Cardiovasculaire uitkomsten en kanker
De effecten van metformine op cardiovasculaire uitkomsten zijn reeds lange tijd bekend uit de UKPDS studie in recent gediagnosticeerde type 2 diabetespatiënten. Dit onderzoek toonde aan dat na bijna 11 jaar metformine in vergelijking met conventionele therapie het risico op hartinfarcten reduceerde met 39% en op mortaliteit met 36%. Ook het risico op microvasculaire ziekten daalde met 29%, al was dit niet statistisch significant (p=0.19). Echter, uit een substudie van de UKPDS bleek dat het toevoegen van metformine aan een sulfonylureum (SU)-derivaat leidde tot een verminderde daling van mortaliteit, vergeleken met het continueren van enkel een SU-derivaat.
Kanker
Metformine lijkt een positief effect te hebben op kanker. Britse epidemiologen ontdekten dat het percentage sterfgevallen door kanker lager was bij patiënten behandeld met metformine, en over het geheel kwam kanker minder voor dan bij patiënten die behandeld werden met andere middelen. Andere populatiestudies lieten vergelijkbare resultaten zien. Toch is er nog veel onduidelijkheid over de preventieve en therapeutische effecten van metformine op kanker en kunnen hierover geen harde uitspraken worden gedaan. De meer dan 100 op dit moment gaande klinische studies naar deze relatie zullen meer duidelijkheid opleven binnen dit onderzoeksgebied. Eveneens is er veel interesse in de effecten van andere biguanide formulaties, combinatietherapie met standaard oncologische geneesmiddelen (waaronder tyrosine-kinase inhibitoren) en oncologische makers van gevoeligheid voor metformine.
GLINT studie
Concluderend kan gesteld worden dat tot op de dag van vandaag de echte voor- en nadelen van metformine nog onduidelijk zijn. Gehoopt wordt dat de GLINT studie, het eerste grote (12.000 patiënten) gerandomiseerde onderzoek naar de effecten van metformine op cardiovasculaire uitkomsten en kanker sinds de UKPDS, hier meer duidelijkheid over zal geven.
Nieuw label
Vanwege het vergrote risico op het ontwikkelen van lactaatacidose gold metformine volgens de FDA als gecontra-indiceerd bij patiënten met een serum creatininespiegel ≥1,5 mg/dL voor mannen en ≥1,4 mg/dL voor vrouwen. Al langer werden zorgen geuit dat deze regels mogelijk te streng zouden zijn en veel patiënten met type 2 diabetes ten onrechte metformine zou worden onthouden. Nu is dit label sinds twee maanden herzien.

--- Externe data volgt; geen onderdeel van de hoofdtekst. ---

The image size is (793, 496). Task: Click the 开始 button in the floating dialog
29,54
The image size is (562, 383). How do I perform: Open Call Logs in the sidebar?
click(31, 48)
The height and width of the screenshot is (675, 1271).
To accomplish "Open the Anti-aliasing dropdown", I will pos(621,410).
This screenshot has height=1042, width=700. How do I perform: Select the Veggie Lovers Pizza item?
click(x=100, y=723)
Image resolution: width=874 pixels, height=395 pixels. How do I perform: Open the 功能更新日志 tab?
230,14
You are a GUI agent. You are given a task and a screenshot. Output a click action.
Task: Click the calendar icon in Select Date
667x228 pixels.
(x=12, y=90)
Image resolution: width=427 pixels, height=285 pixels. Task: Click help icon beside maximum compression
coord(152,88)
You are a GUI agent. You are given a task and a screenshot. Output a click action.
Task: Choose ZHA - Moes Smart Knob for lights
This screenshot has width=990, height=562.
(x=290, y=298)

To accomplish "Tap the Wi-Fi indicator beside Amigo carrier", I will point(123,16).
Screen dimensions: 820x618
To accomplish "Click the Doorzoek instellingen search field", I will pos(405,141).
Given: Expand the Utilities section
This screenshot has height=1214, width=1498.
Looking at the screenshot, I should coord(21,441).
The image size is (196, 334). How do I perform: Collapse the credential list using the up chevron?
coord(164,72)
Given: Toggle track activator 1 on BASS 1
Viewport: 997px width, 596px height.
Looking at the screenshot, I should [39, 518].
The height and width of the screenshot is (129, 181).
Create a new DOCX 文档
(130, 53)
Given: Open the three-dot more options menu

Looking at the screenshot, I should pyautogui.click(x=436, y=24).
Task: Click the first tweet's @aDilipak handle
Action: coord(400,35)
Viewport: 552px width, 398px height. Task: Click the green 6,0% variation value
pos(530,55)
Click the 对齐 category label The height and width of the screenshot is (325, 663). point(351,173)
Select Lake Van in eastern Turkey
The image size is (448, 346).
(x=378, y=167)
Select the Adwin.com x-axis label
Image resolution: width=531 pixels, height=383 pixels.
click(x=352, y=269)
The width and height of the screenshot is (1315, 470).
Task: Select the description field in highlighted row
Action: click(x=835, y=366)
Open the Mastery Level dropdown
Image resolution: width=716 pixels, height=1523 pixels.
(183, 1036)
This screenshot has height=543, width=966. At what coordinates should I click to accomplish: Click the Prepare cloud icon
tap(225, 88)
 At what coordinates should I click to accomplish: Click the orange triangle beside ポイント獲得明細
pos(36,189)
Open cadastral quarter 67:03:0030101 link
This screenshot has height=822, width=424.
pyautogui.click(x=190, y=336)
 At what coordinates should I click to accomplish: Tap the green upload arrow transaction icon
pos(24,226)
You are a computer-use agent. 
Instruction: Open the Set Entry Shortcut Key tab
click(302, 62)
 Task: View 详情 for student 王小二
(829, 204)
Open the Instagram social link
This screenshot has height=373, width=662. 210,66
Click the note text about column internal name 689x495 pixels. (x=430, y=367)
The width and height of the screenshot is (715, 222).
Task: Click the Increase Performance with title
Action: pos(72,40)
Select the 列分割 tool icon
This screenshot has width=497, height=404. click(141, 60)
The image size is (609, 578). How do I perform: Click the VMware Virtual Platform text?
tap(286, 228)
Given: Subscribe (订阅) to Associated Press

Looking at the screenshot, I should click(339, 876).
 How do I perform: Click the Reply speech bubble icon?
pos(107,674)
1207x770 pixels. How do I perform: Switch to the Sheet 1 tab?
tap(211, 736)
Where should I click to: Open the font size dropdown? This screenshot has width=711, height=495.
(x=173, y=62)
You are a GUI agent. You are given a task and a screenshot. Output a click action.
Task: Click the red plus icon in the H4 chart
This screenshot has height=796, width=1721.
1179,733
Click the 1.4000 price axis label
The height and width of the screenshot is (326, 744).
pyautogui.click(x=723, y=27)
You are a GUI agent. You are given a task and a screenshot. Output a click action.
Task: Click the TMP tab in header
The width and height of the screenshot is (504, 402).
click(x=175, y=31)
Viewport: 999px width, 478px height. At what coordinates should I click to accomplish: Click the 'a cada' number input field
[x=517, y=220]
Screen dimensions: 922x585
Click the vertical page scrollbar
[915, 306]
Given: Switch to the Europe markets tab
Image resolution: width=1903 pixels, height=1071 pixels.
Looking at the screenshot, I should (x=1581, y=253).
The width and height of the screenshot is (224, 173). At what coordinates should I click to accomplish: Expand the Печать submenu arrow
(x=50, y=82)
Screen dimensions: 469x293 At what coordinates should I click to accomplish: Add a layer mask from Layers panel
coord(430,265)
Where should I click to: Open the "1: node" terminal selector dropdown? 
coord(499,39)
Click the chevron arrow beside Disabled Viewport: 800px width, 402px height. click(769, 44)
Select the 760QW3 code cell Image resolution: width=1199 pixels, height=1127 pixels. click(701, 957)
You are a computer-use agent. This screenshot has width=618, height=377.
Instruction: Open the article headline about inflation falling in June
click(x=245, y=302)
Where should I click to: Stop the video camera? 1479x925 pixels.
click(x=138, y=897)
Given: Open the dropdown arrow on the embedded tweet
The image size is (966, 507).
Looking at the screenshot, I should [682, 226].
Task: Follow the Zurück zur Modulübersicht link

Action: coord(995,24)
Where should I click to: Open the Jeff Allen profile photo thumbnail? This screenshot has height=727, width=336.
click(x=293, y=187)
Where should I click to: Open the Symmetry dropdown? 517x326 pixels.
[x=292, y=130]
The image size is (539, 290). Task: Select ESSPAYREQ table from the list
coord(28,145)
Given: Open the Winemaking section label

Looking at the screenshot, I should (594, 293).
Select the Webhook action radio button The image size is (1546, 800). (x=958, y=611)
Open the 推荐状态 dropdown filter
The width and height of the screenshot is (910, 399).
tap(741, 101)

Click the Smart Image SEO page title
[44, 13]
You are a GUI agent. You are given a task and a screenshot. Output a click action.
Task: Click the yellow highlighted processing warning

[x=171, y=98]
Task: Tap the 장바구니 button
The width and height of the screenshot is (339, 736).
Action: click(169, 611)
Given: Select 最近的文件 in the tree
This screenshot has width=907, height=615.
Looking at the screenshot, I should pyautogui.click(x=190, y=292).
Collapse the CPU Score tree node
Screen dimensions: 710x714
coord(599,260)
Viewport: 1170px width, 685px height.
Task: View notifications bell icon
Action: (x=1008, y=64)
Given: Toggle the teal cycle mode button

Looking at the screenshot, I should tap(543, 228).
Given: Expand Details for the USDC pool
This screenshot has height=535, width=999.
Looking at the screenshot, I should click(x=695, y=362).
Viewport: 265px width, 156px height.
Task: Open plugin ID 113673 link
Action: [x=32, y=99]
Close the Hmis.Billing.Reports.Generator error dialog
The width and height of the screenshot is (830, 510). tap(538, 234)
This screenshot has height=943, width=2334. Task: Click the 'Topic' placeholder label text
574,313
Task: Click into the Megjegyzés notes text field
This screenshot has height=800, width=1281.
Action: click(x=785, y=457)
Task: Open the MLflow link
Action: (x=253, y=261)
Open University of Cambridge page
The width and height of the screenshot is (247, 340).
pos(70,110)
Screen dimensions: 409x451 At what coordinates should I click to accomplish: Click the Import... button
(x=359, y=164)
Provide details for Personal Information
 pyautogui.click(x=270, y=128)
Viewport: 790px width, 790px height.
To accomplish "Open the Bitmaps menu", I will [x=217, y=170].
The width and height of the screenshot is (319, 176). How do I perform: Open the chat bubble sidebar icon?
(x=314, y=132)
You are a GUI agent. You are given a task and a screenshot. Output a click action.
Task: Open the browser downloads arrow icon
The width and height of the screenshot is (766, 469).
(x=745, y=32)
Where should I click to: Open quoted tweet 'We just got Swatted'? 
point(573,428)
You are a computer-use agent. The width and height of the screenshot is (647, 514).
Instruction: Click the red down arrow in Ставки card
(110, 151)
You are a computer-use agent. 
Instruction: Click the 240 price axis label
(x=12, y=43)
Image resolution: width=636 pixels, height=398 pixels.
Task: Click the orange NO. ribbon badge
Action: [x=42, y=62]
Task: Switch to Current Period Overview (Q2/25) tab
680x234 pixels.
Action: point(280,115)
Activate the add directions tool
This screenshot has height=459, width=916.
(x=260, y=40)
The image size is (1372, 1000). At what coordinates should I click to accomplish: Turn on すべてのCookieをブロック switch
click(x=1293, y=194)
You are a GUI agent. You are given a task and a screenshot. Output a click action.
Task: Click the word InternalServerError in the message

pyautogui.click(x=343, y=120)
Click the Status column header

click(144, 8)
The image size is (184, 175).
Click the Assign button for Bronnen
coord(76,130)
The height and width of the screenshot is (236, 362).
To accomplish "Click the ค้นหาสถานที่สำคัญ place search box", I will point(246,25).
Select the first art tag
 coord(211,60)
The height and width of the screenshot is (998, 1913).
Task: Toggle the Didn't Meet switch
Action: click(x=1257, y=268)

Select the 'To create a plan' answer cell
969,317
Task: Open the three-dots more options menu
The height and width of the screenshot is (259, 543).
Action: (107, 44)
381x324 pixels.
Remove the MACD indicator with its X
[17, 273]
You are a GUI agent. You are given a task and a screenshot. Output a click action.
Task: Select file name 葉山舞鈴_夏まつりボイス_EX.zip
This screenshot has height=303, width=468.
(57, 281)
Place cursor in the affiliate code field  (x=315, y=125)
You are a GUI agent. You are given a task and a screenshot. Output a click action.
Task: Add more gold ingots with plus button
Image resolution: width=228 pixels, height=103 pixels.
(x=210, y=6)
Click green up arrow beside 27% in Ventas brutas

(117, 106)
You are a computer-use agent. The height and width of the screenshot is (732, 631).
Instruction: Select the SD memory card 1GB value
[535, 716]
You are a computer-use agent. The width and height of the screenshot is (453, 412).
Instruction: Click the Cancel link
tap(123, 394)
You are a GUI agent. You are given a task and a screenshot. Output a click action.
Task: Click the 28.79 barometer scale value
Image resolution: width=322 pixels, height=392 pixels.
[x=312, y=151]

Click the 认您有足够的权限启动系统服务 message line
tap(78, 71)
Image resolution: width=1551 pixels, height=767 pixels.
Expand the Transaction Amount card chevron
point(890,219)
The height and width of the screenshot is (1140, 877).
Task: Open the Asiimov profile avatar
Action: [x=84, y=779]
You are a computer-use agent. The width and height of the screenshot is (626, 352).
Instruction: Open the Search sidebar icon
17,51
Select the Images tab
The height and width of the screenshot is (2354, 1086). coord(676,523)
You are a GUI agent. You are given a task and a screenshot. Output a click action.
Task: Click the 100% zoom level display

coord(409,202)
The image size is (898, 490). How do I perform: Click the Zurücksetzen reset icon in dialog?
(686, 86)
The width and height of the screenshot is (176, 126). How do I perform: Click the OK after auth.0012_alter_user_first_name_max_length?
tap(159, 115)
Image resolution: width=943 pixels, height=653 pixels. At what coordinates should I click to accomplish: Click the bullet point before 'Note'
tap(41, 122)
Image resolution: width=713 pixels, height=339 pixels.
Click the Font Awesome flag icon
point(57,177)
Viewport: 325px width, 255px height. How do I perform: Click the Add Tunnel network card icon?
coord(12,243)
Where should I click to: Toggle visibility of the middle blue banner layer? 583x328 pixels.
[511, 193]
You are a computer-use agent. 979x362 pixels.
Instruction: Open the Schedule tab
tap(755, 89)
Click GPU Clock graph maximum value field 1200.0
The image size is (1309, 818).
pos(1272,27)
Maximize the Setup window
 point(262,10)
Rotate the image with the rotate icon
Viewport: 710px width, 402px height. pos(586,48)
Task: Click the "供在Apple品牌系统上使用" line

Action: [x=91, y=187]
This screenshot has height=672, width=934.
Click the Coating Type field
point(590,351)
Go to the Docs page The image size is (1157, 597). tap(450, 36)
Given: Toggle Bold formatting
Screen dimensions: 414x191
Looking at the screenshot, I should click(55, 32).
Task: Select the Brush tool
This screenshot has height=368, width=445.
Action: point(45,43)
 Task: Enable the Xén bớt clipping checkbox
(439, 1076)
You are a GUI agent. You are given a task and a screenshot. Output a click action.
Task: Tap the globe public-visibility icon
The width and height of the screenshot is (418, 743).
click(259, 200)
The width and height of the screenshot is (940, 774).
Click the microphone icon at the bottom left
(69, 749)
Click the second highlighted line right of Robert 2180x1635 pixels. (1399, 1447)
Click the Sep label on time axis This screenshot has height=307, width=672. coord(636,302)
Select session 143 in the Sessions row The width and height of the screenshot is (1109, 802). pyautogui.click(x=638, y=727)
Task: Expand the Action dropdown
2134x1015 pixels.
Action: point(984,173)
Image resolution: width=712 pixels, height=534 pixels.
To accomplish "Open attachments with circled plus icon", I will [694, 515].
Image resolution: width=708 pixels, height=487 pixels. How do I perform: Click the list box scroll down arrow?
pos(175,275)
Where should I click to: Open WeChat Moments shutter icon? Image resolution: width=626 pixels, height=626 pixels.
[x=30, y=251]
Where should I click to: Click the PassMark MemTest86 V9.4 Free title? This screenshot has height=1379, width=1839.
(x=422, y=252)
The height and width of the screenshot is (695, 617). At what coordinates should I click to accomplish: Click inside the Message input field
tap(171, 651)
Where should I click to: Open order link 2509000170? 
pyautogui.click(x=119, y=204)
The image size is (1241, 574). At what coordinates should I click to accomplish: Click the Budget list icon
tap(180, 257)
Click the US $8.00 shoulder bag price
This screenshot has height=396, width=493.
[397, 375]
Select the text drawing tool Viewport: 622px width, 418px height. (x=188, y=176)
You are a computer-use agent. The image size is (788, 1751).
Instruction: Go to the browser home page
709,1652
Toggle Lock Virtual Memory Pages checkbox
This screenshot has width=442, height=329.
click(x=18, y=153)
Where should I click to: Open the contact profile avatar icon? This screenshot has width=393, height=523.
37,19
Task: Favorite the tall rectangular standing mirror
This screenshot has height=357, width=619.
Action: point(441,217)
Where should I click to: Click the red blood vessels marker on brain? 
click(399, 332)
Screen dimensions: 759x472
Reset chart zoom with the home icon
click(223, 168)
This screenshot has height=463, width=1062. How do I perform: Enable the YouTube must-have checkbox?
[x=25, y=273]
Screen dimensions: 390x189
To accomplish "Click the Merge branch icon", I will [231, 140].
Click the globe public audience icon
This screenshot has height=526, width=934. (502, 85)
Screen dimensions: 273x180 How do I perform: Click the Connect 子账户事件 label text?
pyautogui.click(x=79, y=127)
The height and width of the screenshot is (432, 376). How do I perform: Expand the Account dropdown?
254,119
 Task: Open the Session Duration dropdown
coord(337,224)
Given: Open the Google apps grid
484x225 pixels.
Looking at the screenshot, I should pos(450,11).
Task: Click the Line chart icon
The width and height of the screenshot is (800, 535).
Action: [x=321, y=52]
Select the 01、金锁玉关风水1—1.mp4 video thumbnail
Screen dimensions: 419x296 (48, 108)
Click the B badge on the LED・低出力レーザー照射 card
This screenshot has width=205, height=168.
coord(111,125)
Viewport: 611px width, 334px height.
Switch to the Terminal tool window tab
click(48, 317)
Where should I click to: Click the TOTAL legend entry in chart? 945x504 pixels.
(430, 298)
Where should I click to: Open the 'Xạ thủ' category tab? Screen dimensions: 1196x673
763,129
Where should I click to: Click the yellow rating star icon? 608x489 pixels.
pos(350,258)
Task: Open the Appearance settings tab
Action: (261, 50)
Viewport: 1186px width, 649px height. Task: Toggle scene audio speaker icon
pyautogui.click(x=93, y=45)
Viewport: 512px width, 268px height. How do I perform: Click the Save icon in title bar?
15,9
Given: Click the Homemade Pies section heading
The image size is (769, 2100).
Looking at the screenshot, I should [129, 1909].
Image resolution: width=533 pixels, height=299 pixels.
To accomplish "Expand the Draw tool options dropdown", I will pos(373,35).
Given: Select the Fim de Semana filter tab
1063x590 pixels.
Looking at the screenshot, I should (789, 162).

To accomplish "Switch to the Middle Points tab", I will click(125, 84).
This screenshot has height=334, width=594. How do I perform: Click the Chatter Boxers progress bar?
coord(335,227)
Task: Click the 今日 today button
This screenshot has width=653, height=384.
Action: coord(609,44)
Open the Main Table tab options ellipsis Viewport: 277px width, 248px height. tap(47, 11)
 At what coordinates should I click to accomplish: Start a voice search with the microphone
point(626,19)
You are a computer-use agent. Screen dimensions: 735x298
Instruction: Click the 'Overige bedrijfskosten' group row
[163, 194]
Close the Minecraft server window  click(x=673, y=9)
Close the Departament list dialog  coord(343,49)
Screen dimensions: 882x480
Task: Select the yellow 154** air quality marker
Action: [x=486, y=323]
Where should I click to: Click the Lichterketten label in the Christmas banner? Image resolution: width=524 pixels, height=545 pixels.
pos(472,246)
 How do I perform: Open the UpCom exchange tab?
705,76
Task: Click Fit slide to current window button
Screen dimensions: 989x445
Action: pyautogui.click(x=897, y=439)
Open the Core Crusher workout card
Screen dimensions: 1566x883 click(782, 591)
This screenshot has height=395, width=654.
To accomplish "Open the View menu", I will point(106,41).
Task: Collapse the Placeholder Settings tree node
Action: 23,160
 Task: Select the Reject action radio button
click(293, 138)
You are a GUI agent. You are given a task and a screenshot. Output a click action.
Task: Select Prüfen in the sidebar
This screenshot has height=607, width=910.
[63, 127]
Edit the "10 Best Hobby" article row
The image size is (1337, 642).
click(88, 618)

De voorzorgsmaatregelen die nu gelden zijn:
(1) eGFR zou bepaald moeten worden voordat metformine wordt gestart;
(2) het starten van metformine wordt niet aangeraden bij patiënten met een eGFR van 30-45 ml/min/1.73m2;
(3) bij patiënten die reeds metformine gebruiken maar een daling van eGFR vertonen tot <45 ml/min/1.73m2 moeten de voor- en nadelen van het continueren van de therapie worden bepaald;
(4) bij patiënten met een eGFR <30 ml/min/1.73m2 is metformine altijd gecontra-indiceerd.
Door deze veranderingen in advies kunnen er in de Verenigde Staten nu aanzienlijk meer patiënten behandeld worden met metformine: 86.900 met een eGFR ≥45 ml/min/1.73m2 (CKD-EPI) en 784.700 met een eGFR 30-44 ml/min/1.73m2.